**Exercise aim:** Print out the entries from the line containing "Select pom.xml in project tree" through the last line, exactly, and print nothing else. Pictures are not copied.

[Records from a dataset]
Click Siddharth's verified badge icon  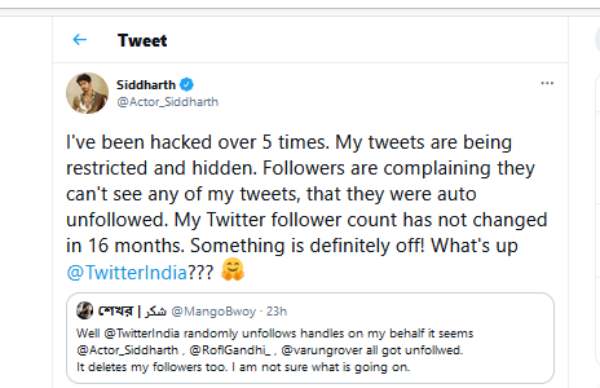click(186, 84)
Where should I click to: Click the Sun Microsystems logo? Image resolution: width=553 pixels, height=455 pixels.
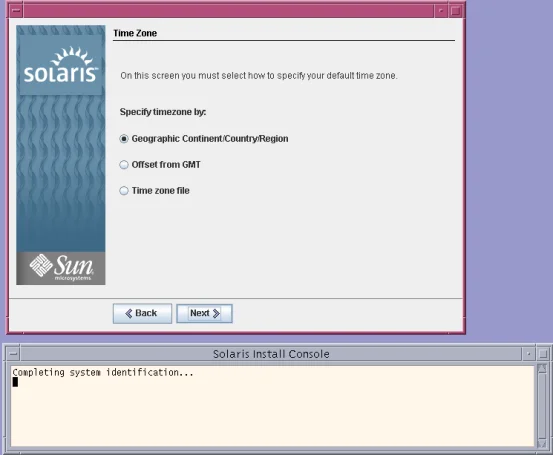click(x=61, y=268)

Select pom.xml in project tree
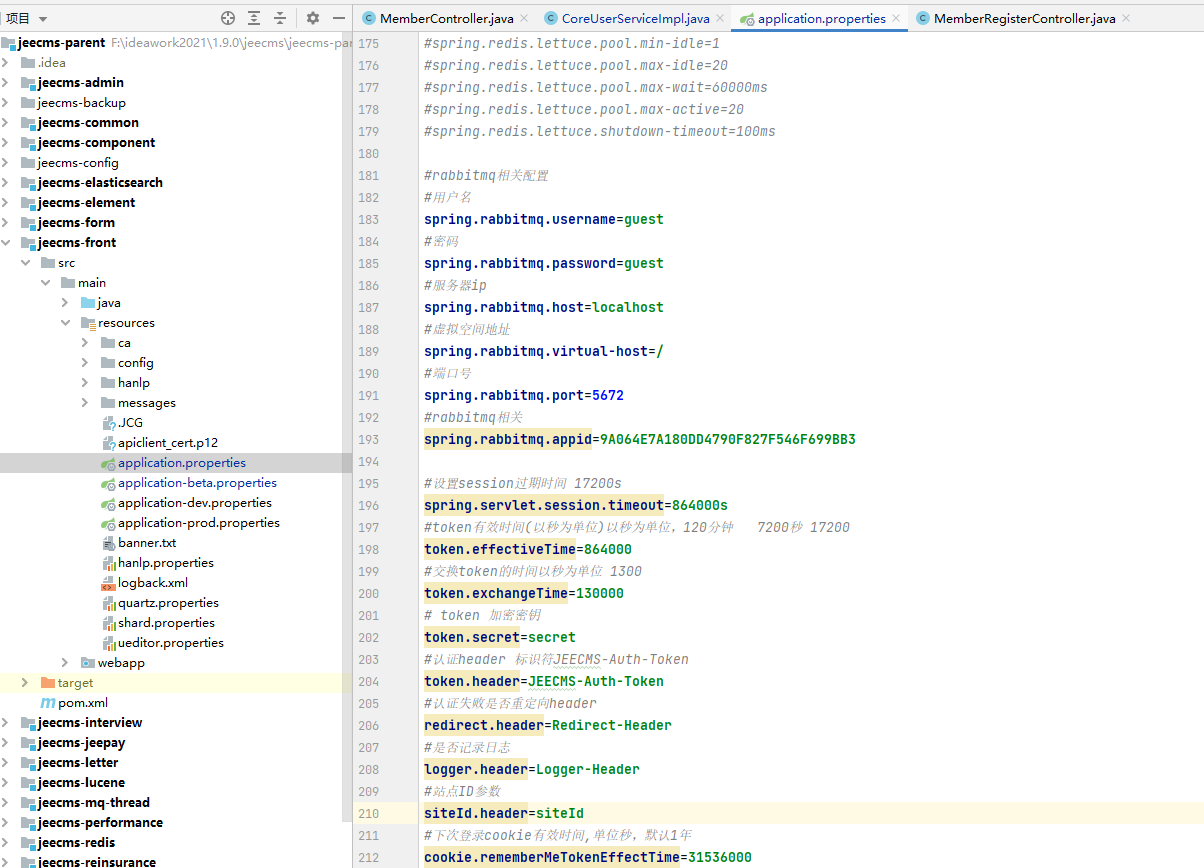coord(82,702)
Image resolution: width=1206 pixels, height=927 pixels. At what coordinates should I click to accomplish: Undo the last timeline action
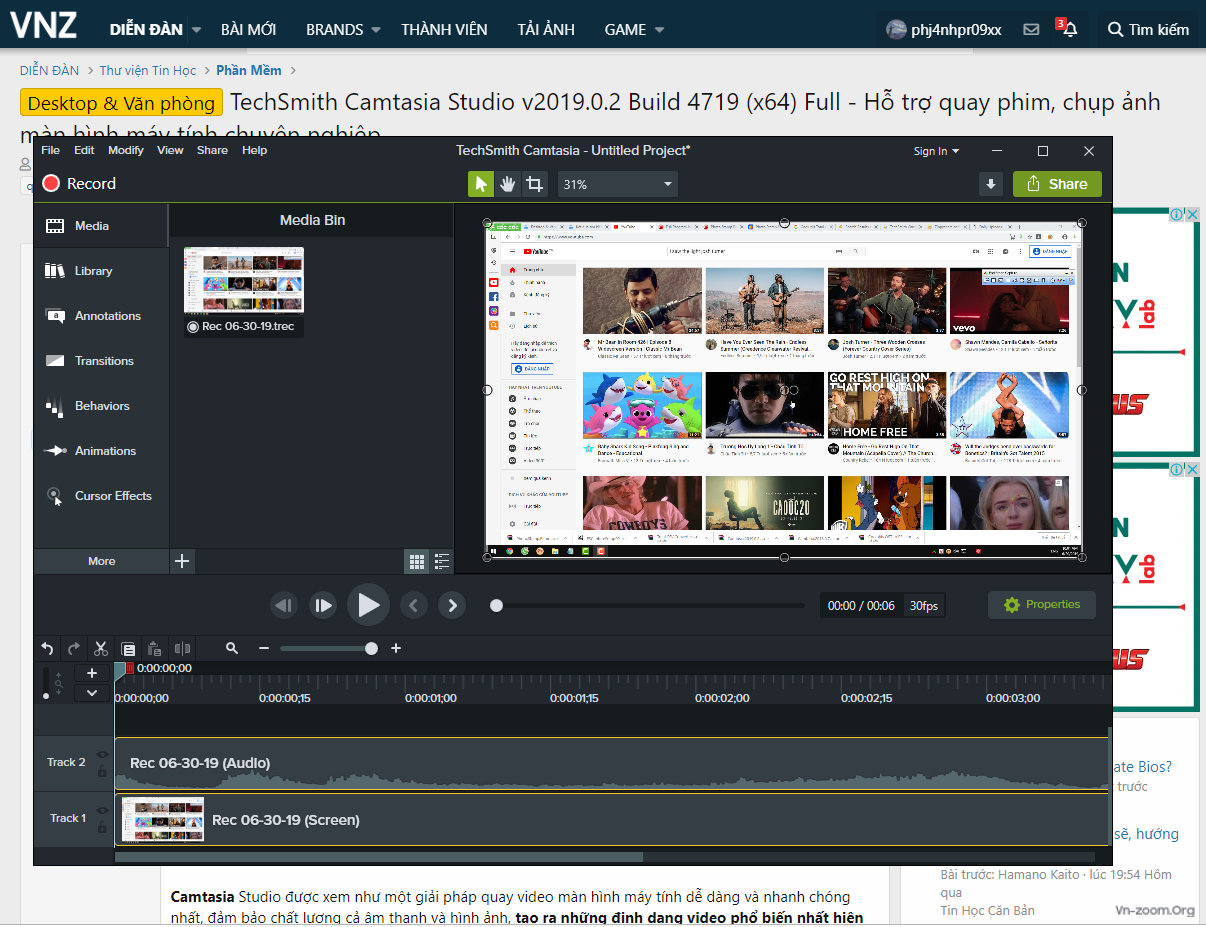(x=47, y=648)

**Response box:**
Select pom.xml in project tree
coord(82,702)
Image resolution: width=1206 pixels, height=927 pixels. At what coordinates should I click to accomplish: Undo the last timeline action
(x=47, y=648)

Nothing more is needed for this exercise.